**DESCRIZIONE DEL COMPITO**
Riporta tutte le righe delle voci qui sotto che contengono la parola "Where", copiandole per intero senza modifiche.

(Righe di un set di dati)
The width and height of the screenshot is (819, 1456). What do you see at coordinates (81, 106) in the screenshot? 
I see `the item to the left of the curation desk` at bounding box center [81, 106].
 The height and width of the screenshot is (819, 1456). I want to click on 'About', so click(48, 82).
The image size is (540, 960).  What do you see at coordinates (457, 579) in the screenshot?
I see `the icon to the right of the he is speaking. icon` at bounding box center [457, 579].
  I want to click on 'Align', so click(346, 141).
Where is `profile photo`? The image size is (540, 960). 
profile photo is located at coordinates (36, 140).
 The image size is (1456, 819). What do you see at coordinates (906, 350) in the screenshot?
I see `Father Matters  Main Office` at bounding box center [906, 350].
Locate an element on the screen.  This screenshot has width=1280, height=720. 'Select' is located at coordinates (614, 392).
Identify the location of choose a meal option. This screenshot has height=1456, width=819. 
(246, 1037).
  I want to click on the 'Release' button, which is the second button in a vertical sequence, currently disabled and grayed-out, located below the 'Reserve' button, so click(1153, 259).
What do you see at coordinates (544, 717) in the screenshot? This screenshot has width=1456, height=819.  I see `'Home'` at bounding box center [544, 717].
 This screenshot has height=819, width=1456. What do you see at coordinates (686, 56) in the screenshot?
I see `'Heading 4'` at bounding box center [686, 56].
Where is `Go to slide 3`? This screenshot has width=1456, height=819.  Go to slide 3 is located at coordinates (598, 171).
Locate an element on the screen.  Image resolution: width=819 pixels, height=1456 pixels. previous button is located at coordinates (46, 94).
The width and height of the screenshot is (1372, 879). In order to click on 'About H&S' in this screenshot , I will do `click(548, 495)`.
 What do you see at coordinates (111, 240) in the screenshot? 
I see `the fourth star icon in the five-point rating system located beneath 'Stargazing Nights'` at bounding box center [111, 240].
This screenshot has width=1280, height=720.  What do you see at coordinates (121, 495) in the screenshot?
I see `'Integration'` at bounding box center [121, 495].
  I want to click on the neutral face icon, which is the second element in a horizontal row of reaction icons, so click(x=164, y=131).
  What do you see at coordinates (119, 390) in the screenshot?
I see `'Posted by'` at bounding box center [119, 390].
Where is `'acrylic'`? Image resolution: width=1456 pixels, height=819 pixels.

**RISPOSTA AL COMPITO**
Where is `profile photo`? The image size is (540, 960). 
Where is `Go to slide 3`? This screenshot has width=1456, height=819.  Go to slide 3 is located at coordinates (598, 171).
Where is `'acrylic'`? Image resolution: width=1456 pixels, height=819 pixels.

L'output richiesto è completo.